Clinical Outcomes of Laparoscopic Proximal Gastrectomy with Double-Flap Technique for Early Gastric Cancer in the Upper Third of the Stomach.

Hai Nguyen Viet, Long Vo Duy, Thong Dang Quang, Dat Tran Quang, Quoc Ho Le Minh, Anh Nguyen Vu Tuan, Bac Nguyen Hoang.

Upper Gastro-intestinal Surgery Department, University Medical Center, Hochiminh city, Vietnam

Background  Treatment for gastric cancer in the upper third of the stomach is difficult. Total gastrectomy has higher morbidity than proximal gastrectomy ( PG ). However PG is rarely used in Vietnam because of frequent postoperative reflux and uncommon diagnosis of early gastric cancer (GC). A double-flap esophagogastrostomy technique developed to prevent reflux after proximal gastrectomy was applied to laparoscopic proximal gastrectomy ( LPG ).

Methods This was a prospective, case-series with a total of 12 patients suffered from early gastric adenocarcinoma in the upper third of the stomach from April 2018 to May 2019, at University Medical Center, Hochiminh city, Vietnam. Of these patients, total cases underwent laparosopic proximal gastrectomy with double-flap esophagogastrostomy technique.

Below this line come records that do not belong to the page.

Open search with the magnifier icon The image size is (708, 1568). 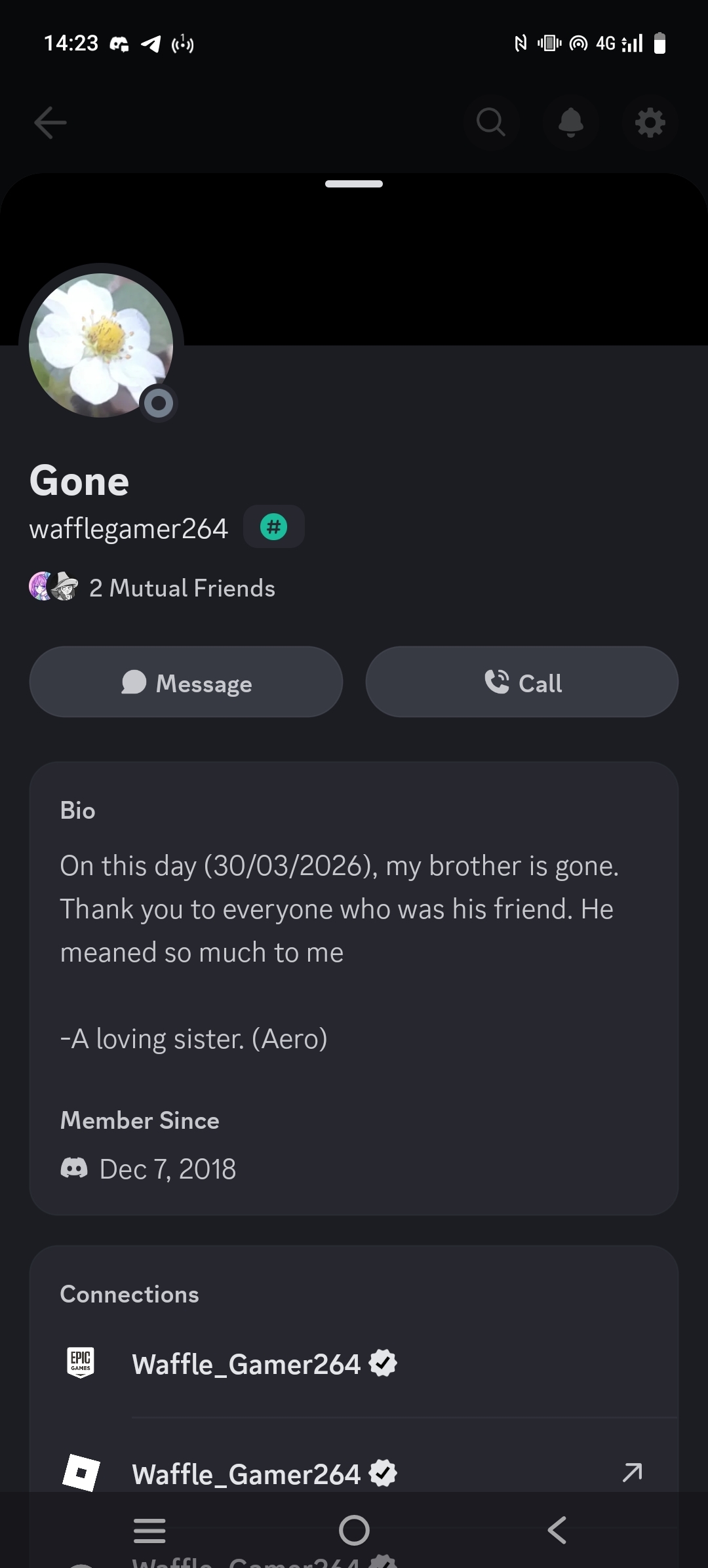491,123
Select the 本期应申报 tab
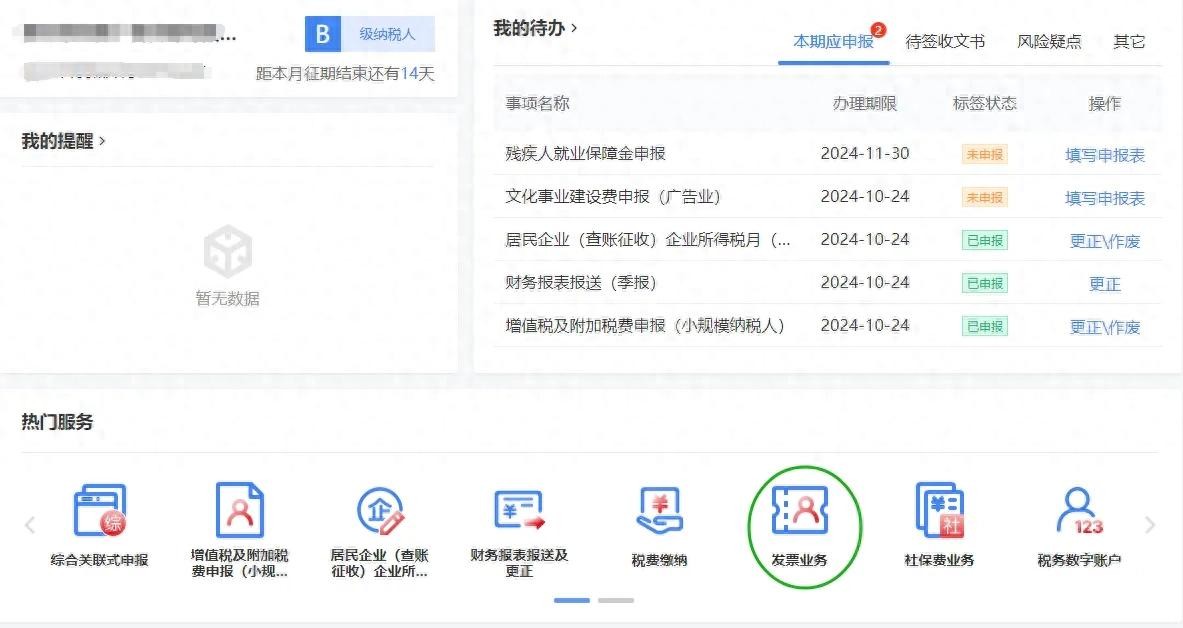The image size is (1183, 628). 833,42
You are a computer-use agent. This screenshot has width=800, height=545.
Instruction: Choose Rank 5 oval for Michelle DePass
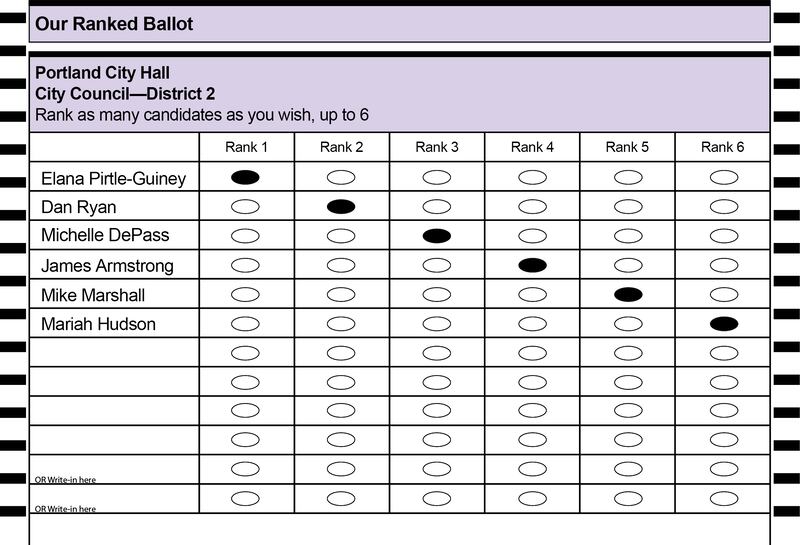628,236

Demographics, histological types of tumors, tumor diameters, operative time, intraoperative blood loss volume, number of  resected lymph nodes, postoperative complications  were studied to evaluate outcomes of this technique.

Results: The average operation time and estimated blood loss during LAPG using the double- flap technique was 300±15.8 min and 50.4±12.3 mL, respectively. None of the patients required conversion to open surgery, and no anastomosis leakage, no stenosis of the esophagogastric anastomosis as well as no postoperative reflux-esophagitis  occurred in this study. The mean number of resected lymph nodes was 22.7 ± 9.1. All resected margins were negative. The mean length of hospital stay was 6.7 ± 1.6 days. No mortality was observed.

Conclusion: Laparoscopic proximal gastrectomy with Double-Flap technique for early gastric cancer in the upper third of the stomach was a safe and feasible technique.